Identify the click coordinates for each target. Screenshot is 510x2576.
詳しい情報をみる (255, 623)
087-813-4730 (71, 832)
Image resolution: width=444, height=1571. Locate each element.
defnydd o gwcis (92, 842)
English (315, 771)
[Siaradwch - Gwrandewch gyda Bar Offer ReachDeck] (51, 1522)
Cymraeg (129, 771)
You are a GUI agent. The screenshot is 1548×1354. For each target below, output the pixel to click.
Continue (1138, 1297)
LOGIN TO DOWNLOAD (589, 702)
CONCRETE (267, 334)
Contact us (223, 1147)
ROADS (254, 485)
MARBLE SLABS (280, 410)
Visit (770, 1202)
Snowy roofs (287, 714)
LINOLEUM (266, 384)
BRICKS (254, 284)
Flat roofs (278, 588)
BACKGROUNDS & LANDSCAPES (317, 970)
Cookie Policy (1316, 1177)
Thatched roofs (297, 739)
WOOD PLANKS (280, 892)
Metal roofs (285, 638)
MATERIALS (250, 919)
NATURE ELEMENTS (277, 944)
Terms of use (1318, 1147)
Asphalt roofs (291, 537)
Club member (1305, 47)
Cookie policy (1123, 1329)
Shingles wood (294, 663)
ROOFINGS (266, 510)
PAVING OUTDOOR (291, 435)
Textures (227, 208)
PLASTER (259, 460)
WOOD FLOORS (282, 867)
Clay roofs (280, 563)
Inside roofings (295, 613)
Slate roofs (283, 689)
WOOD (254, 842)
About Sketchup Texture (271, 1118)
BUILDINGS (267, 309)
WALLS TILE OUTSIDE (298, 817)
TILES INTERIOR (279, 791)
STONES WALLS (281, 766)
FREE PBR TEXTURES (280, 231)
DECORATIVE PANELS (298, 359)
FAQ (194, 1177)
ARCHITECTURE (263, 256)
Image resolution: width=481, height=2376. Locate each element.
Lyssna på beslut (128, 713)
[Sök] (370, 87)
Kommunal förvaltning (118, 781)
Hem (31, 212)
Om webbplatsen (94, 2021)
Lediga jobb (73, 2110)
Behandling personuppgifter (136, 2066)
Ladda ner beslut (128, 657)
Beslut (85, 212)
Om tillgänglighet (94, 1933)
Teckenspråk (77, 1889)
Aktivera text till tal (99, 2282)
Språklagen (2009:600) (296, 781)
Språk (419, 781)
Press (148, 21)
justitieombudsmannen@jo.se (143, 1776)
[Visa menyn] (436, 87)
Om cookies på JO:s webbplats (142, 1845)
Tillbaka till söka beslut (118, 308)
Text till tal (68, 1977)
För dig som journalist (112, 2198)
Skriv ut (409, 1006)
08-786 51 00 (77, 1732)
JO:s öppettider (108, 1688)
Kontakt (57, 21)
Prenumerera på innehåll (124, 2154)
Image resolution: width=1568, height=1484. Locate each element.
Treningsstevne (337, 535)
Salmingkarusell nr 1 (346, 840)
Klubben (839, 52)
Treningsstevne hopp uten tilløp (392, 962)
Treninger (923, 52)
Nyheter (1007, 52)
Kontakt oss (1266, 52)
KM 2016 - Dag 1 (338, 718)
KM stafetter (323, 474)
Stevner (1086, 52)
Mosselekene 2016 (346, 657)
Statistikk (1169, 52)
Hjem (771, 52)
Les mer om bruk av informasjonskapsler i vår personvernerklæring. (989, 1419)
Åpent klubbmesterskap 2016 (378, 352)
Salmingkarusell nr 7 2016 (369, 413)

++++++++

__PROBLEM TO SOLVE__: Print the entire listing above again, line for line, with no changes.

__REPLY TO THE TASK__:
Identify the click coordinates for each target. Screenshot is 510x2576.
詳しい情報をみる (255, 623)
087-813-4730 (71, 832)
Image resolution: width=444, height=1571. Locate each element.
defnydd o gwcis (92, 842)
English (315, 771)
[Siaradwch - Gwrandewch gyda Bar Offer ReachDeck] (51, 1522)
Cymraeg (129, 771)
You are a GUI agent. The screenshot is 1548×1354. For each target below, output the pixel to click.
Continue (1138, 1297)
LOGIN TO DOWNLOAD (589, 702)
CONCRETE (267, 334)
Contact us (223, 1147)
ROADS (254, 485)
MARBLE SLABS (280, 410)
Visit (770, 1202)
Snowy roofs (287, 714)
LINOLEUM (266, 384)
BRICKS (254, 284)
Flat roofs (278, 588)
BACKGROUNDS & LANDSCAPES (317, 970)
Cookie Policy (1316, 1177)
Thatched roofs (297, 739)
WOOD PLANKS (280, 892)
Metal roofs (285, 638)
MATERIALS (250, 919)
NATURE ELEMENTS (277, 944)
Terms of use (1318, 1147)
Asphalt roofs (291, 537)
Club member (1305, 47)
Cookie policy (1123, 1329)
Shingles wood (294, 663)
ROOFINGS (266, 510)
PAVING OUTDOOR (291, 435)
Textures (227, 208)
PLASTER (259, 460)
WOOD FLOORS (282, 867)
Clay roofs (280, 563)
Inside roofings (295, 613)
Slate roofs (283, 689)
WOOD (254, 842)
About Sketchup Texture (271, 1118)
BUILDINGS (267, 309)
WALLS TILE OUTSIDE (298, 817)
TILES INTERIOR (279, 791)
STONES WALLS (281, 766)
FREE PBR TEXTURES (280, 231)
DECORATIVE PANELS (298, 359)
FAQ (194, 1177)
ARCHITECTURE (263, 256)
Image resolution: width=481, height=2376. Locate each element.
Lyssna på beslut (128, 713)
[Sök] (370, 87)
Kommunal förvaltning (118, 781)
Hem (31, 212)
Om webbplatsen (94, 2021)
Lediga jobb (73, 2110)
Behandling personuppgifter (136, 2066)
Ladda ner beslut (128, 657)
Beslut (85, 212)
Om tillgänglighet (94, 1933)
Teckenspråk (77, 1889)
Aktivera text till tal (99, 2282)
Språklagen (2009:600) (296, 781)
Språk (419, 781)
Press (148, 21)
justitieombudsmannen@jo.se (143, 1776)
[Visa menyn] (436, 87)
Om cookies på JO:s webbplats (142, 1845)
Tillbaka till söka beslut (118, 308)
Text till tal (68, 1977)
För dig som journalist (112, 2198)
Skriv ut (409, 1006)
08-786 51 00 (77, 1732)
JO:s öppettider (108, 1688)
Kontakt (57, 21)
Prenumerera på innehåll (124, 2154)
Image resolution: width=1568, height=1484. Locate each element.
Treningsstevne (337, 535)
Salmingkarusell nr 1 (346, 840)
Klubben (839, 52)
Treningsstevne hopp uten tilløp (392, 962)
Treninger (923, 52)
Nyheter (1007, 52)
Kontakt oss (1266, 52)
KM 2016 - Dag 1 (338, 718)
KM stafetter (323, 474)
Stevner (1086, 52)
Mosselekene 2016 (346, 657)
Statistikk (1169, 52)
Hjem (771, 52)
Les mer om bruk av informasjonskapsler i vår personvernerklæring. (989, 1419)
Åpent klubbmesterskap 2016 (378, 352)
Salmingkarusell nr 7 2016 (369, 413)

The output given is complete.